**HOW TO COMPLETE THIS TASK**:
Transcribe the entire listing faithfully; every line must match the original.
——————
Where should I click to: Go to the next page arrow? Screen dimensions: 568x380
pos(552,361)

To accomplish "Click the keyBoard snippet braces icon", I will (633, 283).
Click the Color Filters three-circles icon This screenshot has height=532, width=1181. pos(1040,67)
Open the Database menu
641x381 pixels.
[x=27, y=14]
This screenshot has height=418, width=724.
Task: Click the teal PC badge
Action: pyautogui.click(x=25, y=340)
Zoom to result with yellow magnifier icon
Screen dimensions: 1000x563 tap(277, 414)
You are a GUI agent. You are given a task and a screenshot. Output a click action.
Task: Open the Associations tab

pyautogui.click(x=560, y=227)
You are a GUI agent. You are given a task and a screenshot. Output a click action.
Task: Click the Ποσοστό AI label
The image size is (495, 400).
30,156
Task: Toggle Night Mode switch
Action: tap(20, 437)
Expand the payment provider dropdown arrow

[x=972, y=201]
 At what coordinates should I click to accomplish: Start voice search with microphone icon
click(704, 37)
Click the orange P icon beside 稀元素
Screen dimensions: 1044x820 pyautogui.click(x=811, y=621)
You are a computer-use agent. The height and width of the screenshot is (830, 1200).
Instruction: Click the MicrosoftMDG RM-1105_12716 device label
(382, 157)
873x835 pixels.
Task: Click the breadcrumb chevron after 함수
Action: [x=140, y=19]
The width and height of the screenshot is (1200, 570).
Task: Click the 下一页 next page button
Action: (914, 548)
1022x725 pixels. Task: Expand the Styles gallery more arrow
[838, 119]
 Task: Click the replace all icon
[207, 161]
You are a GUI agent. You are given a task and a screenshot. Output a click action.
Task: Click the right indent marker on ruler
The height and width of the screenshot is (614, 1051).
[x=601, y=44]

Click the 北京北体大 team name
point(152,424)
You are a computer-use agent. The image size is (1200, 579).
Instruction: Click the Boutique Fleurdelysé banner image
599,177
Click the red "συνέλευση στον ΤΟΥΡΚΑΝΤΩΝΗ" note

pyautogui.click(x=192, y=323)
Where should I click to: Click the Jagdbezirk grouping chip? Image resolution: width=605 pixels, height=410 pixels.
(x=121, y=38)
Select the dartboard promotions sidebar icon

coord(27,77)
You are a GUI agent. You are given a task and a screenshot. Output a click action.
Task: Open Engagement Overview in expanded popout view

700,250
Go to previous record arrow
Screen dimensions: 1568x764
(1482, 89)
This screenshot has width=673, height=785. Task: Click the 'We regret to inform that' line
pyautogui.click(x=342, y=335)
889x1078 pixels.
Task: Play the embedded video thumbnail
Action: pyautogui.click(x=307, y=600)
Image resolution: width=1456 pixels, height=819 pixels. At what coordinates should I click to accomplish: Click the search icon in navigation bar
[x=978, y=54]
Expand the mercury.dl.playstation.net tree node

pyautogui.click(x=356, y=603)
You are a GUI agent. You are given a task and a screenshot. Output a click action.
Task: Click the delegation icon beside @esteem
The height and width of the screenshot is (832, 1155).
——————
**REPLY TO THE TASK**:
Where should I click to: Go to the next page arrow? Screen dimensions: 568x380
pos(552,361)

To accomplish "Click the keyBoard snippet braces icon", I will (633, 283).
Click the Color Filters three-circles icon This screenshot has height=532, width=1181. pos(1040,67)
Open the Database menu
641x381 pixels.
[x=27, y=14]
This screenshot has height=418, width=724.
Task: Click the teal PC badge
Action: pyautogui.click(x=25, y=340)
Zoom to result with yellow magnifier icon
Screen dimensions: 1000x563 tap(277, 414)
You are a GUI agent. You are given a task and a screenshot. Output a click action.
Task: Open the Associations tab

pyautogui.click(x=560, y=227)
You are a GUI agent. You are given a task and a screenshot. Output a click action.
Task: Click the Ποσοστό AI label
The image size is (495, 400).
30,156
Task: Toggle Night Mode switch
Action: tap(20, 437)
Expand the payment provider dropdown arrow

[x=972, y=201]
 At what coordinates should I click to accomplish: Start voice search with microphone icon
click(704, 37)
Click the orange P icon beside 稀元素
Screen dimensions: 1044x820 pyautogui.click(x=811, y=621)
You are a computer-use agent. The height and width of the screenshot is (830, 1200).
Instruction: Click the MicrosoftMDG RM-1105_12716 device label
(382, 157)
873x835 pixels.
Task: Click the breadcrumb chevron after 함수
Action: [x=140, y=19]
The width and height of the screenshot is (1200, 570).
Task: Click the 下一页 next page button
Action: (914, 548)
1022x725 pixels. Task: Expand the Styles gallery more arrow
[838, 119]
 Task: Click the replace all icon
[207, 161]
You are a GUI agent. You are given a task and a screenshot. Output a click action.
Task: Click the right indent marker on ruler
The height and width of the screenshot is (614, 1051).
[x=601, y=44]

Click the 北京北体大 team name
point(152,424)
You are a computer-use agent. The image size is (1200, 579).
Instruction: Click the Boutique Fleurdelysé banner image
599,177
Click the red "συνέλευση στον ΤΟΥΡΚΑΝΤΩΝΗ" note

pyautogui.click(x=192, y=323)
Where should I click to: Click the Jagdbezirk grouping chip? Image resolution: width=605 pixels, height=410 pixels.
(x=121, y=38)
Select the dartboard promotions sidebar icon

coord(27,77)
You are a GUI agent. You are given a task and a screenshot. Output a click action.
Task: Open Engagement Overview in expanded popout view

700,250
Go to previous record arrow
Screen dimensions: 1568x764
(1482, 89)
This screenshot has width=673, height=785. Task: Click the 'We regret to inform that' line
pyautogui.click(x=342, y=335)
889x1078 pixels.
Task: Play the embedded video thumbnail
Action: pyautogui.click(x=307, y=600)
Image resolution: width=1456 pixels, height=819 pixels. At what coordinates should I click to accomplish: Click the search icon in navigation bar
[x=978, y=54]
Expand the mercury.dl.playstation.net tree node

pyautogui.click(x=356, y=603)
You are a GUI agent. You are given a task and a screenshot. Output a click action.
Task: Click the delegation icon beside @esteem
The height and width of the screenshot is (832, 1155).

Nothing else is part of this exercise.